Want to take advantage of a new vulnerability? Release a signed, hashed file onto the P2P network and watch it explode on millions of existing and new machines. Those machines already infected will pick up the new file and create derivatives for you, or use it to gain admin privileges if the machine they are on has the right hardware/software combination. For additional resiliency, have it track which are the most common types of successful infections over time and bias it's "generator" towards those (remember when virus meant "self-replicating"?). That way "new" compromises get more of a workout, and "successful" compromises are the mass that keep the rest of the swarm ticking over.
Get an assembler programmer to do it for you and you could do it in *literally* kilobytes by taking advantage of internal Windows libraries. Do it in VB or some large language and have it in under a Meg. You can't even *see* the loading time for a 1Mb executable any more, unless it's off a floppy or something.
Normally, that answer comes from parents, and is a code for "I took the batteries out so that damn noise would stop."
Why, without your clothes, you're naked, Miss Dudley!
I'd say you're right, considering that a disturbingly large percentage of Windows users I know think that their monitor is the "computer" and the mini-tower is "the hard drive." Even after I've explained it 100 times.
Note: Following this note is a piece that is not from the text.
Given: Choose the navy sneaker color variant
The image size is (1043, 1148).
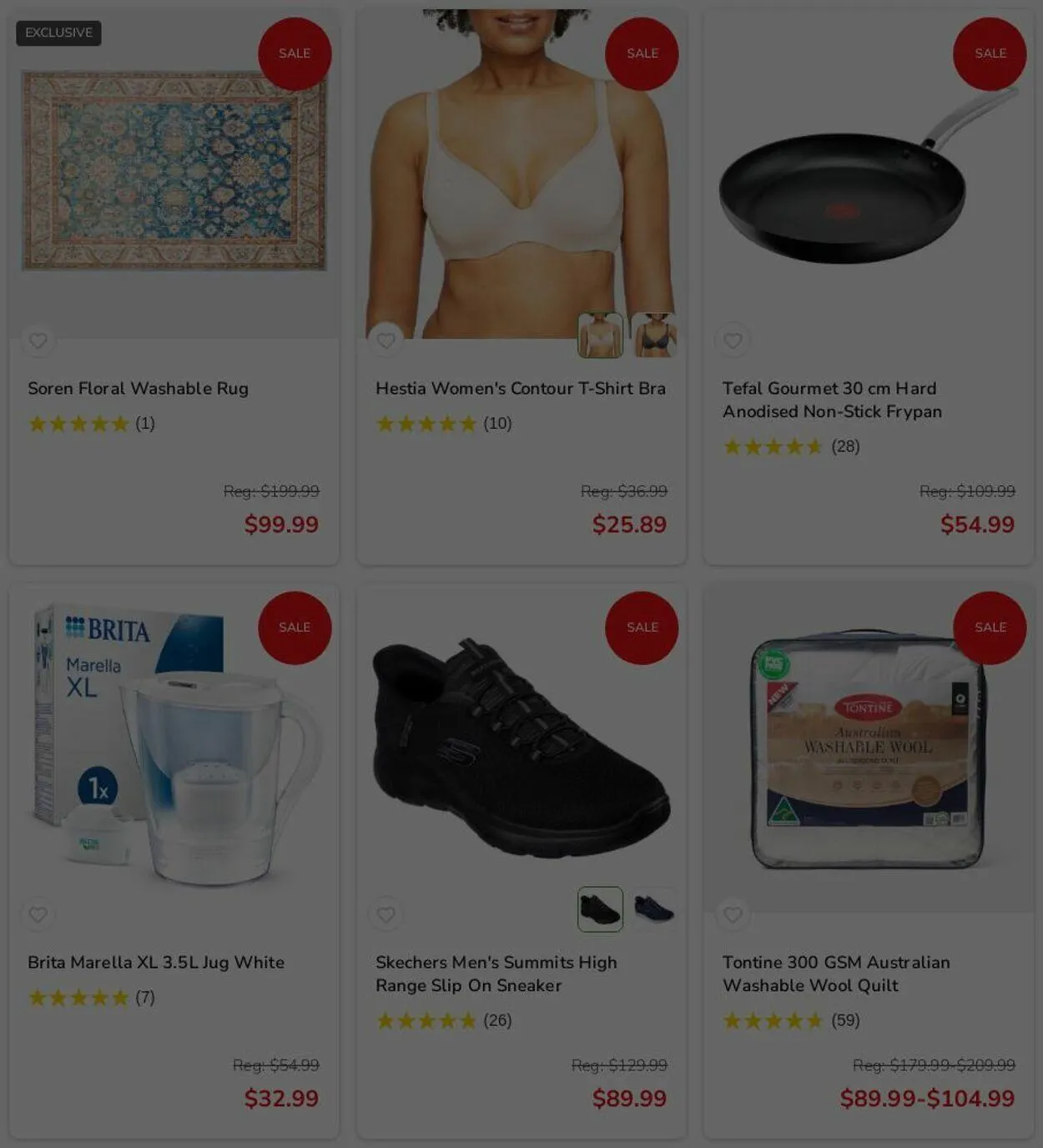Looking at the screenshot, I should point(653,909).
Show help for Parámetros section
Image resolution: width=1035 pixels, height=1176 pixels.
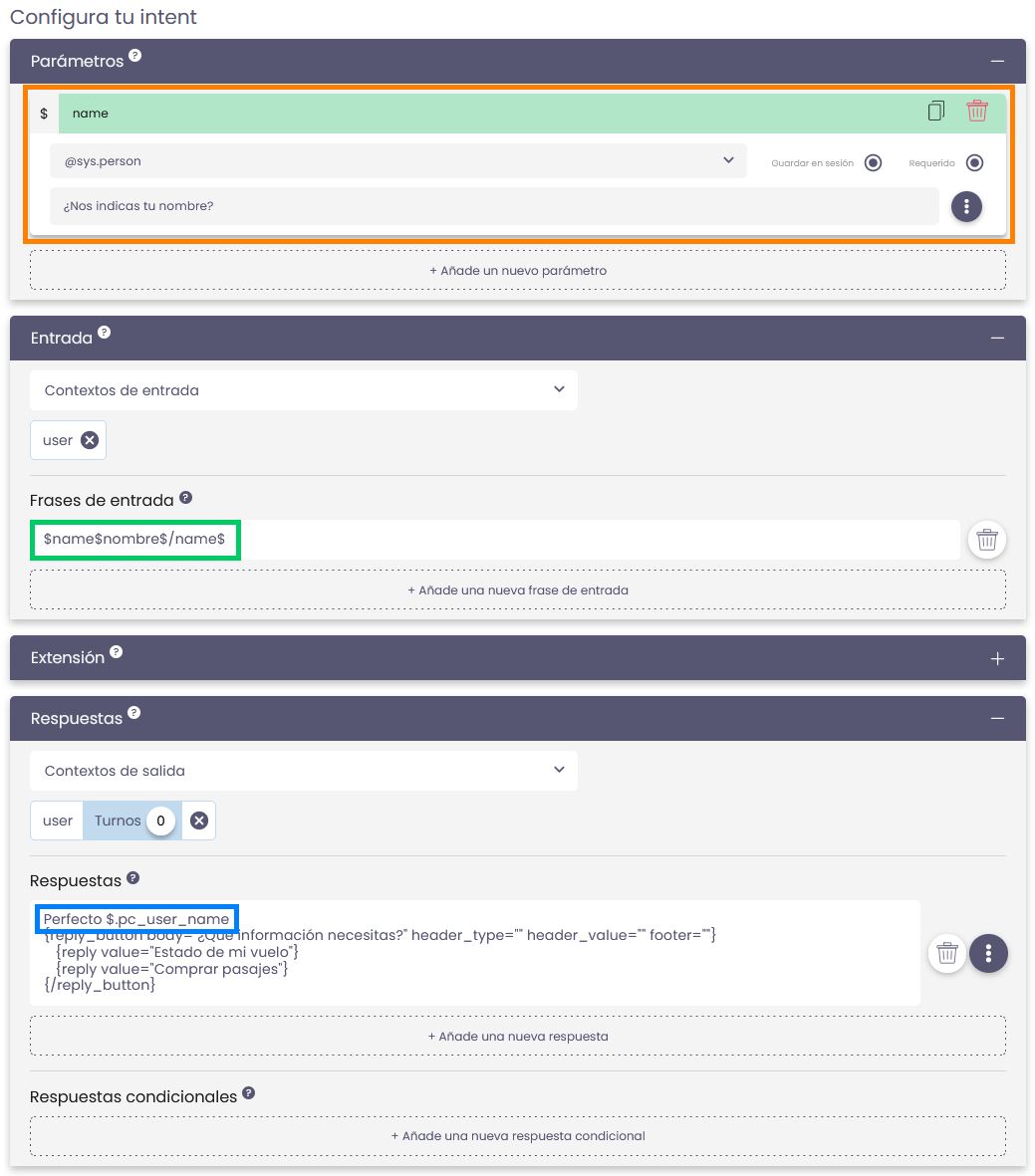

They just look at me like, "yeah, right, Mr. Know-it-all!"
:q!
There was a virus for the Amiga that executed the HCF instruction (jokingly dubbed 'halt and catch fire') which could cause the amiga to overheat and fry - This did not have a 100% success rate.
There was also another old virus, being for Windows that told the system to turn of the CPU fan, which caused older AMD processors to fry almost a minute after.
Unfortunately, I can't remember the names of either viruses. But! I know of CIH, also known as Chernobyl or Spacefiller which did have a tendency to corrupt the BIOS on some effected systems, bricking them.
Change is certain; progress is not obligatory.